Making the blind see has always been seen as some sort of miracle— some sort of thing that may be seen as beyond reality. It is one of the most difficult things for modern medicine to achieve— or maybe I should say was one of the most difficult things. In this day and age, we are able to restore vision— though only in certain situations. A bionic eye is on the market that can restore limited vision in certain situations.
First off: How does vision work? Why was it so difficult to figure out vision when we had things like cameras and such? Light comes into the eye through a curved lens and the light hits the retina. This is what people had difficulty replicating, curved light before it hits the retina. That was the difficulty people had difficulty replicating. However, the eye is becoming possible to recreate. With cutting-edge AI, a curved lens is no longer needed, a flat lens is able to provide vision at just the same quality as our very own eyes.
Another path that could be taken is the hemisphere route. Zhiyong Fan, an electronic and computer engineer at Hong Kong’s University of Science and Technology and the rest of their research team did. They made a hemisphere of foil, and with electrochemical treatment were able to transform the foil into aluminum oxide. Aluminum oxide was an insulator that left it studded with nanoscale pores across it. These holes became channels for perovskite nanowires, which are there acting as the retina of the robotic eye. Perovskite is used in manufacturing solar cells. Once these nanowires grew, the researchers capped the eye with an artificial lens. After putting together the lens, hemisphere, and retina, they filled it with their faux vitreous humor— an ionic liquid. This liquid was vital, because it allowed the nanowires to detect light and transmit its signals to external, image-processing electronics.

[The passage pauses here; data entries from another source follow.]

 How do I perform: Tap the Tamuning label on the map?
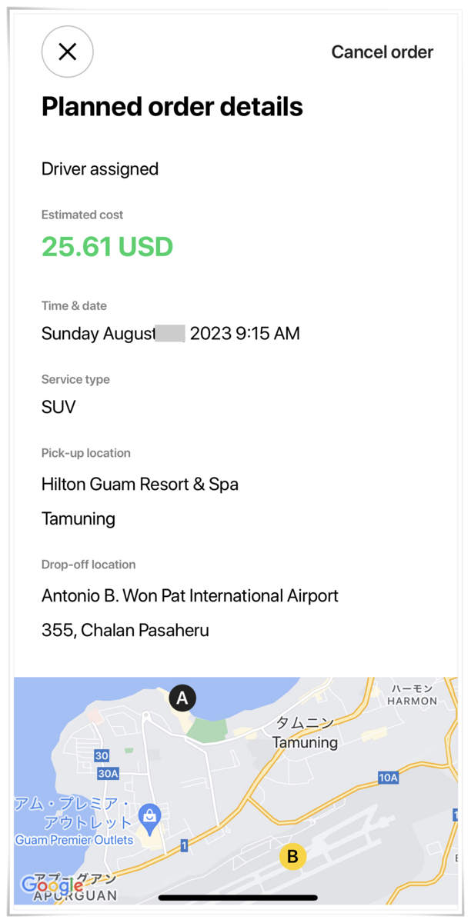pos(305,743)
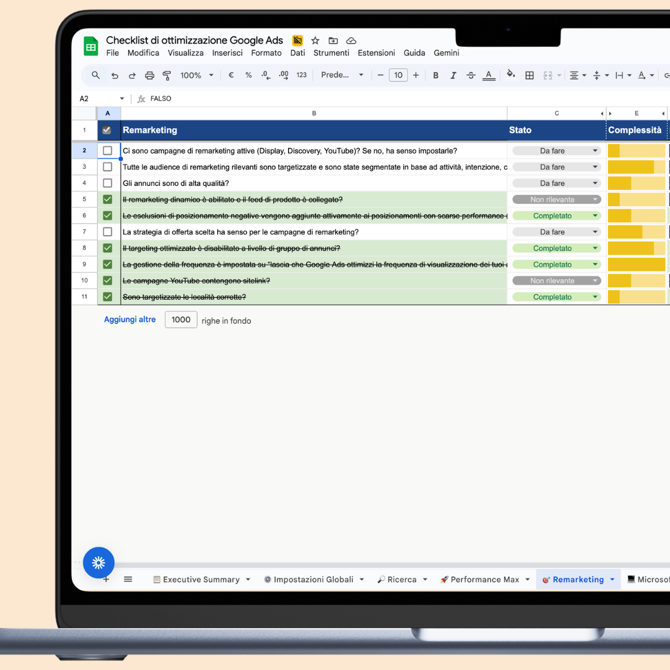The width and height of the screenshot is (670, 670).
Task: Click the print icon
Action: (150, 75)

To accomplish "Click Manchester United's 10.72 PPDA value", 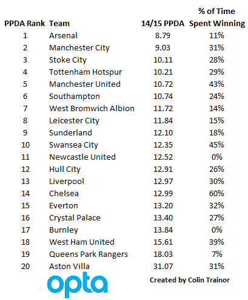I will click(163, 84).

The eye is not limited by biological parameters of the human lens. It is able to respond to wavelengths up to 800 nm, which is a whole 60 nm above natural response to light. Any color that has any sort of wavelength above this, we see as black. If we were able to see at 800 nm, we would practically be seeing in a near-infrared band. We would process time for light patterns in 19 ms, which is half of the time that the human eye is able to. The artificial eye is able to see much better than we can in many different areas of vision. It even is completely free of a blind spot.
It is nowhere near functional yet. To integrate a bionic eye directly into the brain is difficult. A camera that mimics the human eye has been created, however, connecting it to the brain is a whole different issue. For these benefits to manifest, different situations need to be considered. Some people who are blind for one reason may require a different sort of attachment than others. This shows that even a perfect artificial eye could not cure all blindness. Still, this is a miracle achieved by science and engineering. Keep an eye on how this new advancement enters into society.